Given integers $n$, $i$, and $j$ such that $i-j$ is relatively prime to $n$. Does it follow that either $i$ or $j$ is relatively prime to $n$?

Answer 1

It's true iff $n>1$ is a prime power. For if $n$ is a prime power $p^k$ and it fails then $\,p\mid i,j\,$ so $\,p\mid i-j,\,$ contra $\,(n,i-j)=1.\,$ If $n$ is not a prime power then it has at least two prime factors so we can write $\,n = ij,\ i,j>1$ and $\,(i,j)=1\,$ so Stieltjes $\Rightarrow (n,i-j) = 1\,$ but $\,(n,i)=i>1,\,(n,j) =j > 1$.

Answer 2

No. Take, for example, $i=9, j=8, $ and $n=6$.

Answer 3

No. For example, $6$ is relatively prime to $3-2=1$, and $$\gcd(6,3),\,\gcd(6,2)>1.$$

Answer 4

You can generate infinitely many counterexamples by choosing distinct positive primes $p$ and $q$ (so they're both greater than 1).
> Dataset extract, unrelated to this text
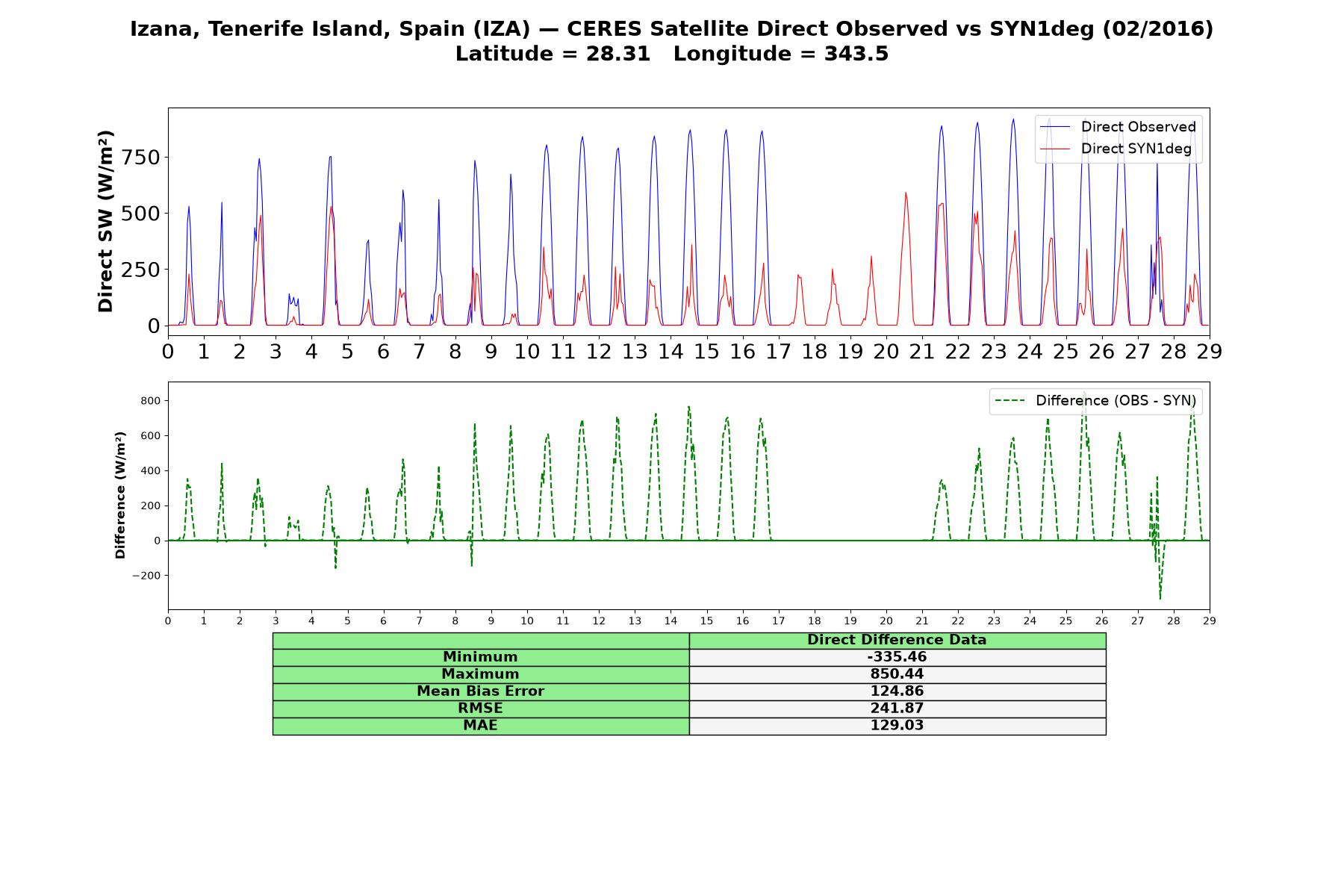The image size is (1344, 896).
Task: Click the chart title mentioning Izana, Tenerife
Action: click(672, 29)
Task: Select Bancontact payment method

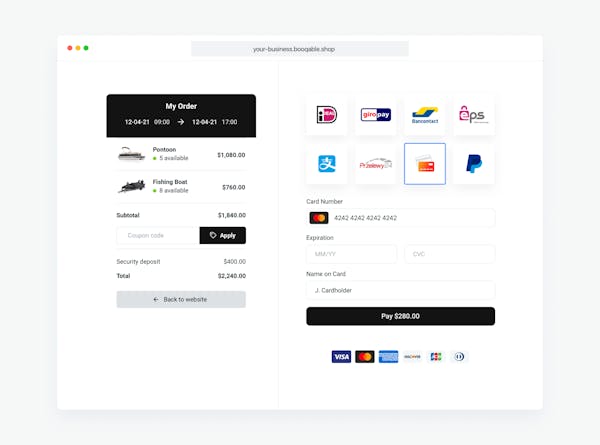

Then choose positive integer exponents $\alpha$ and $\beta$, set $i = p^\alpha$, $j = q^\beta$ and $n = pq$.

Obviously $\gcd(i, n) = p$ and $\gcd(j, n) = q$ and we've already stipulated $p > 1$ and $q > 1$.

But $i - j = p^\alpha - q^\beta$, and this is coprime to both $p$ and $q$, and therefore to $n$.

J. W. gave the example $p = 3$, $q = 2$, $\alpha = 2$, $\beta = 3$.